Blocco di testo -
* * * *

Il terzo elemento, quello forse più rivoluzionario dell'intero concetto di HP, è legato ad una nuova tecnologia di memoria indicata con il nome di memristor. La sua peculiarità è quella di poter mantenere le informazioni anche una volta che non venga più alimentata: questo è reso possibile grazie alla presenza di memristor, un particolare tipo di resistore che viene inserito in un circuito dopo condensatore, resistore e induttore. Sulla carta questa tecnologia apre spazio a sistemi di archiviazione estremamente veloci, compatti nelle dimensioni e in grado di consumare molto poco: detto in altro modo, caratteristiche che si vorrebbero in qualsiasi tecnologia di storage.

Non si tratta però di una completa novità: da tempo HP è al lavoro su memristor e ne ha in più occasioni posticipato il loro debutto sul mercato. Si tratta di una tecnologia tanto interessante ed utile quanto molto difficile da sviluppare e rendere disponibile in prodotti pronti per la commercializzazione. Da questo l'aspettativa di HP che non prevede la disponibilità delle prime memorie memristor su tradizionali moduli DIMM prima del 2016 e un'attesa di ancora almeno un paio di anni prima che The Machine possa diventare una piattaforma pronta per l'utilizzo in volume fuori da una fase di beta testing.

* * * *

Dati raccolti -
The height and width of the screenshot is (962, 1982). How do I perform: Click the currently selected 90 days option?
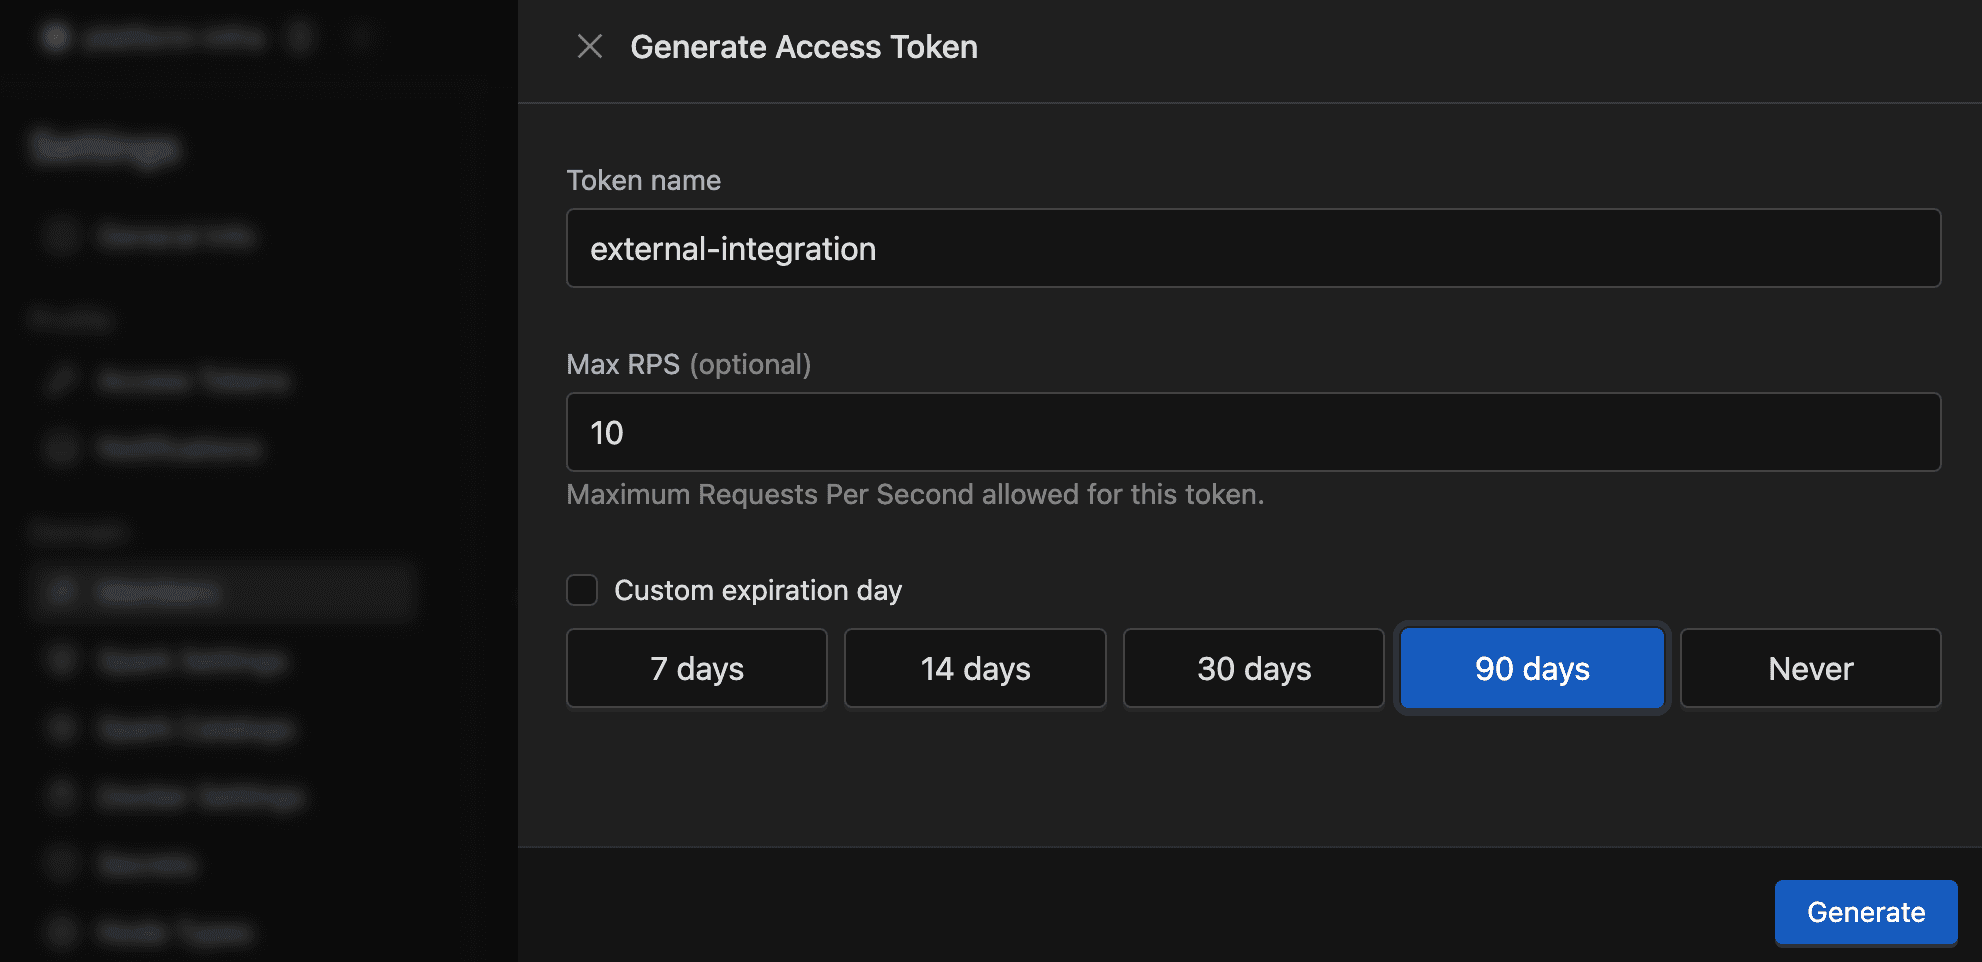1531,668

* * * *

Consegna - Puoi ripetere senza alcuna modifica il brano del testo sul memristor di HP che si apre con le parole "Il terzo elemento, quello" e si chiude con "tecnologia di storage."?

Soluzione dell'esercizio -
Il terzo elemento, quello forse più rivoluzionario dell'intero concetto di HP, è legato ad una nuova tecnologia di memoria indicata con il nome di memristor. La sua peculiarità è quella di poter mantenere le informazioni anche una volta che non venga più alimentata: questo è reso possibile grazie alla presenza di memristor, un particolare tipo di resistore che viene inserito in un circuito dopo condensatore, resistore e induttore. Sulla carta questa tecnologia apre spazio a sistemi di archiviazione estremamente veloci, compatti nelle dimensioni e in grado di consumare molto poco: detto in altro modo, caratteristiche che si vorrebbero in qualsiasi tecnologia di storage.